Action item
Both the line with "Task: Click the TERMINATION section heading" and the line with "Given: Click the Get sample button" in the records below must appear in the output, along with every line between them, exactly and with nothing added.

(Stored data entries)
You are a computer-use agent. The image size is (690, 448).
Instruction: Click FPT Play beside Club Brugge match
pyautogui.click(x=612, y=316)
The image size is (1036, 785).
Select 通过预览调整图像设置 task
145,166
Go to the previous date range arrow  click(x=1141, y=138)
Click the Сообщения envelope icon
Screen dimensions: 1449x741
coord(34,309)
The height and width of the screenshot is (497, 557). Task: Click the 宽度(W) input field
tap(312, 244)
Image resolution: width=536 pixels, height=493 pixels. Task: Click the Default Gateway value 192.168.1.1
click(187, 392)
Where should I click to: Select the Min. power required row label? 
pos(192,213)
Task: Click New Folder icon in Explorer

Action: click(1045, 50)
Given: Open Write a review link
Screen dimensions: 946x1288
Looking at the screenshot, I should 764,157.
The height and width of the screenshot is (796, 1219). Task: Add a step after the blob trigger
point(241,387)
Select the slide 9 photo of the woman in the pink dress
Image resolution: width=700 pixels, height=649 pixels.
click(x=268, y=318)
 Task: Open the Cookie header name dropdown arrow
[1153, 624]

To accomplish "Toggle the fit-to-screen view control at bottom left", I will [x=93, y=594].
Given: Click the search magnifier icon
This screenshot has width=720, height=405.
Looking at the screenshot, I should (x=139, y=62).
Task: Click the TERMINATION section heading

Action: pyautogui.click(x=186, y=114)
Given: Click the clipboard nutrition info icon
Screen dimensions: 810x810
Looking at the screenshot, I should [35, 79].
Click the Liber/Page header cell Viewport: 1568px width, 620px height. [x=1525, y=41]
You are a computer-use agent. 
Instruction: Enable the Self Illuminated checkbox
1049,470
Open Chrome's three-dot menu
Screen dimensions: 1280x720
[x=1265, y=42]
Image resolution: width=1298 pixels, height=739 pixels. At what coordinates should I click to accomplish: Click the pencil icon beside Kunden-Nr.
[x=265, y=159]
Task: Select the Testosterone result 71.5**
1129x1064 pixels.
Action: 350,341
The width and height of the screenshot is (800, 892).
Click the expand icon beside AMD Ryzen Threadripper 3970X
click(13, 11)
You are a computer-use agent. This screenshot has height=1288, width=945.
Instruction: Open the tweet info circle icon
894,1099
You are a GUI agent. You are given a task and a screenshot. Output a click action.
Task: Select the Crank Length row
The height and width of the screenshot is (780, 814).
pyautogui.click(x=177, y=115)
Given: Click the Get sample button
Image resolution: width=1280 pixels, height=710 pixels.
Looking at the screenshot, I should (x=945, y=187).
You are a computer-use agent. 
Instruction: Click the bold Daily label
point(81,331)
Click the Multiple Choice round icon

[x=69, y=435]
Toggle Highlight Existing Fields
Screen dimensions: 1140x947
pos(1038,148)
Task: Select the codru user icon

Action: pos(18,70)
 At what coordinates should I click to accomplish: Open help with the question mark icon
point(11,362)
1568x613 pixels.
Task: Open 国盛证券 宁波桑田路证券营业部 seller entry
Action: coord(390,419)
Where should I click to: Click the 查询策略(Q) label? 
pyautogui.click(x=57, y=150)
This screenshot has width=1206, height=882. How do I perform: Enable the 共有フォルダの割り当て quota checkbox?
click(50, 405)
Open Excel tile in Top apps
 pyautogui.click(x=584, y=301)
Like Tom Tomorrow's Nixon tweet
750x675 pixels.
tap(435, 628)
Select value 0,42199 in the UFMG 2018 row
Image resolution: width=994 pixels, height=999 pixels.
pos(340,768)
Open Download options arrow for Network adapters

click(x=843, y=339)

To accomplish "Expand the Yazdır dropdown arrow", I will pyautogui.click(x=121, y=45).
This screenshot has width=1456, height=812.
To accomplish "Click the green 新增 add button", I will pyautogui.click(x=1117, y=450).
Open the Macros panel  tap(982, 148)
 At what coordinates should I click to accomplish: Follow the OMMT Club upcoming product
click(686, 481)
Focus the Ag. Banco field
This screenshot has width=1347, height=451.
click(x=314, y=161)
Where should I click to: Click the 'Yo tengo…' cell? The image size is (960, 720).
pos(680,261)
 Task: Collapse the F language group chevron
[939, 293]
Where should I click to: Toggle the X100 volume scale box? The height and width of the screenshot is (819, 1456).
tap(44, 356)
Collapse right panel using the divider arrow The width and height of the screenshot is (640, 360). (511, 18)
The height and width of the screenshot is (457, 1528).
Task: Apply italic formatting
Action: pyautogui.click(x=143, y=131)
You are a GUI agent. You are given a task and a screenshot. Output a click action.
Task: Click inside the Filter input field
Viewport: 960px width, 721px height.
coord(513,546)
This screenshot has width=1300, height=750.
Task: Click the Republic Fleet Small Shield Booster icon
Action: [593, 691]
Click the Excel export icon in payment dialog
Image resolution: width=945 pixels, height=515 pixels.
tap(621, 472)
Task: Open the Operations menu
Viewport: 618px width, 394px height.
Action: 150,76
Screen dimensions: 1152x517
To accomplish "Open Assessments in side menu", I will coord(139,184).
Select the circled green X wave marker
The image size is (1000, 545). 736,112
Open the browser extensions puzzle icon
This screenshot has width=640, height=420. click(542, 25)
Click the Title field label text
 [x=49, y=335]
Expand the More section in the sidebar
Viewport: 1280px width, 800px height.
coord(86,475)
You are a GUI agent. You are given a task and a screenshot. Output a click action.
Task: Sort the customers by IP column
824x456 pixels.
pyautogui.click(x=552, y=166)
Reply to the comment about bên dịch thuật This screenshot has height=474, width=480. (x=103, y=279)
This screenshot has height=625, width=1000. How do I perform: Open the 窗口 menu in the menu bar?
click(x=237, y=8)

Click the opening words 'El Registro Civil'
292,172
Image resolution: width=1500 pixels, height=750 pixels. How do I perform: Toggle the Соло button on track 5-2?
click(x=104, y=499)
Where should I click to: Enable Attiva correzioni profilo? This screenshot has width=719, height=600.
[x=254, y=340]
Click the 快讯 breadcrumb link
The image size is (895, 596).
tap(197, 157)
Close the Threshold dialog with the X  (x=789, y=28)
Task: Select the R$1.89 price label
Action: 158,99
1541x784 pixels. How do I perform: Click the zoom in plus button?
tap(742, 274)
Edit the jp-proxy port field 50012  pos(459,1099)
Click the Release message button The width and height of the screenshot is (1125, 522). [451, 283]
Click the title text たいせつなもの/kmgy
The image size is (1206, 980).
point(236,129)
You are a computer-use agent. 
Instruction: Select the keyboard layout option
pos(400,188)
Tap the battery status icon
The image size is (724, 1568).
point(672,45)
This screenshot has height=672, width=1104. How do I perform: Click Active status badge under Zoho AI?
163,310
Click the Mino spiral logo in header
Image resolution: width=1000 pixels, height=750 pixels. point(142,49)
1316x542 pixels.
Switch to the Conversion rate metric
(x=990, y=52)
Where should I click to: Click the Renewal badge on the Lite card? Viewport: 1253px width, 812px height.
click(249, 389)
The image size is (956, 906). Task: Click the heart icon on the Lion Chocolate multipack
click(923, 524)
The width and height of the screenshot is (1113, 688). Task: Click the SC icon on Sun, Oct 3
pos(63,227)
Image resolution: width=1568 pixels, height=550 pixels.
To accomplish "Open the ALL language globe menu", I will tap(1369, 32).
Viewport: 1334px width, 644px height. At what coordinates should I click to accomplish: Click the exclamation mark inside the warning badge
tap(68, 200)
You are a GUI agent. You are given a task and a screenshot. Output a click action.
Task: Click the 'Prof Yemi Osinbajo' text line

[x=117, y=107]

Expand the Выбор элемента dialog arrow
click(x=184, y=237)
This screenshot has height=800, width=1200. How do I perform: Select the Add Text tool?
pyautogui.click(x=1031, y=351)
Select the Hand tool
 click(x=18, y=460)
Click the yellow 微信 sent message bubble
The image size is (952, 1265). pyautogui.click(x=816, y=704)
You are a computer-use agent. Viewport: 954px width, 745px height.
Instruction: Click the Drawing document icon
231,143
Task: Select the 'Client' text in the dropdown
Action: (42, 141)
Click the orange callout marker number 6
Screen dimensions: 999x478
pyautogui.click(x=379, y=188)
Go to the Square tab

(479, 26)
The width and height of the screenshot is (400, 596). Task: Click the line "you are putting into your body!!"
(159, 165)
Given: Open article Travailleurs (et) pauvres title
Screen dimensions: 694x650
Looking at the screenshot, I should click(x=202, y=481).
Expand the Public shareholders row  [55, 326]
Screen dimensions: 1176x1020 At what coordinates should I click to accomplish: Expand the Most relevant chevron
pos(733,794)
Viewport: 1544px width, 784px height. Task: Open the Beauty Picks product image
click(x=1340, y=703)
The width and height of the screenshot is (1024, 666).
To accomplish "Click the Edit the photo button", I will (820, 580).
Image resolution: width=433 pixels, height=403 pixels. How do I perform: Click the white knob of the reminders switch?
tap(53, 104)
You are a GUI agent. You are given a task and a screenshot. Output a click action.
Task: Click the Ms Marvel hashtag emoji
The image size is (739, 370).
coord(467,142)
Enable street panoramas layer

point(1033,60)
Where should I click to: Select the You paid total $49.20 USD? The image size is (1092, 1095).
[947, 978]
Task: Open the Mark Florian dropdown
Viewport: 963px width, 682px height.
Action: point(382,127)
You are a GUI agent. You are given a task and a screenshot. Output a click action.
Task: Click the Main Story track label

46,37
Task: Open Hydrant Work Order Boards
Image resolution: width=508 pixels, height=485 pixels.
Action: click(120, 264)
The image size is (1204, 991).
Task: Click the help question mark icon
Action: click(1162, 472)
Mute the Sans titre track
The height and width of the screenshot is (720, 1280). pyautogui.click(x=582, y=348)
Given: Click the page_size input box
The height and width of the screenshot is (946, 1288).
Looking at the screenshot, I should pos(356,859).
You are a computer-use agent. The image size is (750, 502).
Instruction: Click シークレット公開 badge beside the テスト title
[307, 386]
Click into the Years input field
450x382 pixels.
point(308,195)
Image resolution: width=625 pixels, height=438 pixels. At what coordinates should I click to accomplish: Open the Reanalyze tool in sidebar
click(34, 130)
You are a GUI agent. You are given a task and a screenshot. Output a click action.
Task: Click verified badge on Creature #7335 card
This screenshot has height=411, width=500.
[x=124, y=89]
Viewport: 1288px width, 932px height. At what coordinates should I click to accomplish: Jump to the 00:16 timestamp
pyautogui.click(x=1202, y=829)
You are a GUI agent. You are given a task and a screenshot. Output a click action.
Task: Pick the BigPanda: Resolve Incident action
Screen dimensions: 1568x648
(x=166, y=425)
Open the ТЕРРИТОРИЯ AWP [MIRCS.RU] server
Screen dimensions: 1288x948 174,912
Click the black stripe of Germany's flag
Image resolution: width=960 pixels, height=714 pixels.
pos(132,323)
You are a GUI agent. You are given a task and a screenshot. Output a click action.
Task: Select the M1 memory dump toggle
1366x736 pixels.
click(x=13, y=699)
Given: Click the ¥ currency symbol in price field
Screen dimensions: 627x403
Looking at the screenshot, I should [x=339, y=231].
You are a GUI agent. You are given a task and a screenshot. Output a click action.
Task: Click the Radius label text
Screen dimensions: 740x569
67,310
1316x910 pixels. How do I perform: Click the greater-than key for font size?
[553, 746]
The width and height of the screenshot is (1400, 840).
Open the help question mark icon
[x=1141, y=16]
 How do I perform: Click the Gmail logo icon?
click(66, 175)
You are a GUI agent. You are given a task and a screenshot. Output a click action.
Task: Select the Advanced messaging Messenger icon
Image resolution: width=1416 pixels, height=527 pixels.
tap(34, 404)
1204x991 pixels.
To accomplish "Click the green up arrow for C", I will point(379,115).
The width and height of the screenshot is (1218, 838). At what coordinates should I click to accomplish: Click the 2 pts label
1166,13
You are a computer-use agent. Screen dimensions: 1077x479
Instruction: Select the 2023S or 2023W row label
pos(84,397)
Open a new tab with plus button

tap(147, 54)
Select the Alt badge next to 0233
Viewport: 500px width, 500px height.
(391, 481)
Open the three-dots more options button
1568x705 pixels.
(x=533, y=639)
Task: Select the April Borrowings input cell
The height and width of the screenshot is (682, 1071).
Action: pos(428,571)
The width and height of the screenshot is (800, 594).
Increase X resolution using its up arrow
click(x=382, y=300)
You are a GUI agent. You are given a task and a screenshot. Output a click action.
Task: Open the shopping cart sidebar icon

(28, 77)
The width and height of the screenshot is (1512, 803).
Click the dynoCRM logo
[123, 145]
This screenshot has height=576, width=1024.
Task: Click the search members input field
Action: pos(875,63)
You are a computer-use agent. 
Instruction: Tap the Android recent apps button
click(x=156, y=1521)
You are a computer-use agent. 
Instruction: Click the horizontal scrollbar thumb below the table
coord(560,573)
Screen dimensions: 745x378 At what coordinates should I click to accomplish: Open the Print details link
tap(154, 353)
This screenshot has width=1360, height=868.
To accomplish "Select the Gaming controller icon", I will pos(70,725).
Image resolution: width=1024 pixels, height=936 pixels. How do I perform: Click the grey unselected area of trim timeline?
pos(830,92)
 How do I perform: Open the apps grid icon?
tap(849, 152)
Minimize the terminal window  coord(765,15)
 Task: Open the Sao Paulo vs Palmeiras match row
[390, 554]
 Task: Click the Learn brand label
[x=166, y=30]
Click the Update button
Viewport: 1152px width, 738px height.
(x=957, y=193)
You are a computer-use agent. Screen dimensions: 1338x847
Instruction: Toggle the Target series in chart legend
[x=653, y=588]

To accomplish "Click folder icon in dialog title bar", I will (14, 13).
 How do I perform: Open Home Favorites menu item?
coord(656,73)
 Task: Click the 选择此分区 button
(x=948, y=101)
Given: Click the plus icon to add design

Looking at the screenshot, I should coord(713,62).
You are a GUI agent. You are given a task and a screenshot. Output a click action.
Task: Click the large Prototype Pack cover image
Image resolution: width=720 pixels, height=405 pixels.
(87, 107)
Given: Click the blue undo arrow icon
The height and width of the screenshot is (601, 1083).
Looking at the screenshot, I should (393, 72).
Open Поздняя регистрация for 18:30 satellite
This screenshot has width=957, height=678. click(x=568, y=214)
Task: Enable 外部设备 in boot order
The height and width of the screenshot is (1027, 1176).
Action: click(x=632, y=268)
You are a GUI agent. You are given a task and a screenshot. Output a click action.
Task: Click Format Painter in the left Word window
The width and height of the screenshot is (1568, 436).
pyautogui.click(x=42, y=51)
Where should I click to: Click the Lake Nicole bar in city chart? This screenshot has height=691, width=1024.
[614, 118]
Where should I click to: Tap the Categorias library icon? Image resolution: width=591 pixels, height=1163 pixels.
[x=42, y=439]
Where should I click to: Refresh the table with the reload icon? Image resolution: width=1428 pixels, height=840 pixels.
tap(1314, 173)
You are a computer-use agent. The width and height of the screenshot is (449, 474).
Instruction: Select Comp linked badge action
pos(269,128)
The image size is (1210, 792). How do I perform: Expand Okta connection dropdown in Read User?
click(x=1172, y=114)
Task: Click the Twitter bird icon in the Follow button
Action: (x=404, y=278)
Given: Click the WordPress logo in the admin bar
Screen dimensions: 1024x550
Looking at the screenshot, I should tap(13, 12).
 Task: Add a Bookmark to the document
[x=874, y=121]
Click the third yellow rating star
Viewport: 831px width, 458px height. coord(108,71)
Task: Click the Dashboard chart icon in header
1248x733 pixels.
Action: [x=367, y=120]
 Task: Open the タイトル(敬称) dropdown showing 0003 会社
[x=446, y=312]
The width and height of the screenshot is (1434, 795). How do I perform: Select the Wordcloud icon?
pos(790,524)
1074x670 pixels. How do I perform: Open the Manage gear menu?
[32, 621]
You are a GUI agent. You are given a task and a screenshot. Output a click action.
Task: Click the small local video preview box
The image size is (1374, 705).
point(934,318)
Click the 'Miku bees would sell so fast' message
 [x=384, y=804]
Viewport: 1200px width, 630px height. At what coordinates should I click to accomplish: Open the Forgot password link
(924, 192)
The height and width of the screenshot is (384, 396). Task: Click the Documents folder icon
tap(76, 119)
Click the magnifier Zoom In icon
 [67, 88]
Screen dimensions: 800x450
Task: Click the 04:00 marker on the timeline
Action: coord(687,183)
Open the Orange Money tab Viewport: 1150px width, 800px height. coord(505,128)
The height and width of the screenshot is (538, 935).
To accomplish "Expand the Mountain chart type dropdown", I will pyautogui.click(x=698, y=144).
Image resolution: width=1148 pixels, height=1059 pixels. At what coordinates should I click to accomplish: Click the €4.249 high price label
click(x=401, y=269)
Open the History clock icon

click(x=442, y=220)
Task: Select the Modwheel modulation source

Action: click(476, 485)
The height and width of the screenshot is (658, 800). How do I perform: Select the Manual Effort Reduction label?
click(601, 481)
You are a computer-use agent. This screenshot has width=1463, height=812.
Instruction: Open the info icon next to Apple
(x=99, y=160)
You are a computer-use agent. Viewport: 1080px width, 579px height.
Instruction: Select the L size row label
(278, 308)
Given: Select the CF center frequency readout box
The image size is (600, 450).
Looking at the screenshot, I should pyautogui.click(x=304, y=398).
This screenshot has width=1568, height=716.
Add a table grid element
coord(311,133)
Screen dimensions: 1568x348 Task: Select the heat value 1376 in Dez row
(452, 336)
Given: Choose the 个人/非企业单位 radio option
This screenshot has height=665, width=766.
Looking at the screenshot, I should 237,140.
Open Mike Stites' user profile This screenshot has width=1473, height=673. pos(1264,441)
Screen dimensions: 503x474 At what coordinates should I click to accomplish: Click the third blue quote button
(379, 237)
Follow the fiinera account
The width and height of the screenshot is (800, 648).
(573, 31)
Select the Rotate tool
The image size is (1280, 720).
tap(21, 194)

Exercise output
Task: Click the TERMINATION section heading

Action: pyautogui.click(x=186, y=114)
Given: Click the clipboard nutrition info icon
Screen dimensions: 810x810
Looking at the screenshot, I should [35, 79].
Click the Liber/Page header cell Viewport: 1568px width, 620px height. [x=1525, y=41]
You are a computer-use agent. 
Instruction: Enable the Self Illuminated checkbox
1049,470
Open Chrome's three-dot menu
Screen dimensions: 1280x720
[x=1265, y=42]
Image resolution: width=1298 pixels, height=739 pixels. At what coordinates should I click to accomplish: Click the pencil icon beside Kunden-Nr.
[x=265, y=159]
Task: Select the Testosterone result 71.5**
1129x1064 pixels.
Action: 350,341
The width and height of the screenshot is (800, 892).
Click the expand icon beside AMD Ryzen Threadripper 3970X
click(13, 11)
You are a computer-use agent. This screenshot has height=1288, width=945.
Instruction: Open the tweet info circle icon
894,1099
You are a GUI agent. You are given a task and a screenshot. Output a click action.
Task: Select the Crank Length row
The height and width of the screenshot is (780, 814).
pyautogui.click(x=177, y=115)
Given: Click the Get sample button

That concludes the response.